Input for this task:
══════════

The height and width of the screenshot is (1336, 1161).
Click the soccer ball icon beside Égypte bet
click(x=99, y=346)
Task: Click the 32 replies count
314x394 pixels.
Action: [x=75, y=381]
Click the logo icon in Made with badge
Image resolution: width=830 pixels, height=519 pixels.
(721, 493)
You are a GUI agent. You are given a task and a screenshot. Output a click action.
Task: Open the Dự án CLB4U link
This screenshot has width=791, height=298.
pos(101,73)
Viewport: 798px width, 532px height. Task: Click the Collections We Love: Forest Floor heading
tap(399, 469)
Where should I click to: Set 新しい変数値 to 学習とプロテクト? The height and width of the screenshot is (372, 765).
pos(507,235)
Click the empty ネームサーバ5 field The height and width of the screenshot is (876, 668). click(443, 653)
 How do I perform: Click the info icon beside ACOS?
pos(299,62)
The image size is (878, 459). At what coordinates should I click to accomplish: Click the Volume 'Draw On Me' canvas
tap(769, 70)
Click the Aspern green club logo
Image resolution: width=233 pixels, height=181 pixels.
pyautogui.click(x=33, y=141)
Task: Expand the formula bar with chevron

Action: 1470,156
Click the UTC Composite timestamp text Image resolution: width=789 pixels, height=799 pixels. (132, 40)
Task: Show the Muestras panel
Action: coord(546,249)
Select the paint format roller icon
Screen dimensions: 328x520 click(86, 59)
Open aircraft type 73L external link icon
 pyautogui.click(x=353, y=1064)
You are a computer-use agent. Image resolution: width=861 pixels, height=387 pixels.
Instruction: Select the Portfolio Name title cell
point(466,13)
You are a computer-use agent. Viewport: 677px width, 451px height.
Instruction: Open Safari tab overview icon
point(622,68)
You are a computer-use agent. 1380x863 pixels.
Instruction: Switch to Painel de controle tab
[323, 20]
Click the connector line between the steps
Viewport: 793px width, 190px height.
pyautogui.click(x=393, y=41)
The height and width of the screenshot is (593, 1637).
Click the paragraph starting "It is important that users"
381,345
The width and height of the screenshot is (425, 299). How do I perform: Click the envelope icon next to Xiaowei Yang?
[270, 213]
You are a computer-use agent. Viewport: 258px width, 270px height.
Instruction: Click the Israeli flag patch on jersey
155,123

══════════

In the listing above, find the line with "Viewport: 798px width, 532px" and the line with "Click the empty"; set down exactly those two lines and every line between them, nothing more.

Written solution:
Viewport: 798px width, 532px height. Task: Click the Collections We Love: Forest Floor heading
tap(399, 469)
Where should I click to: Set 新しい変数値 to 学習とプロテクト? The height and width of the screenshot is (372, 765).
pos(507,235)
Click the empty ネームサーバ5 field The height and width of the screenshot is (876, 668). click(443, 653)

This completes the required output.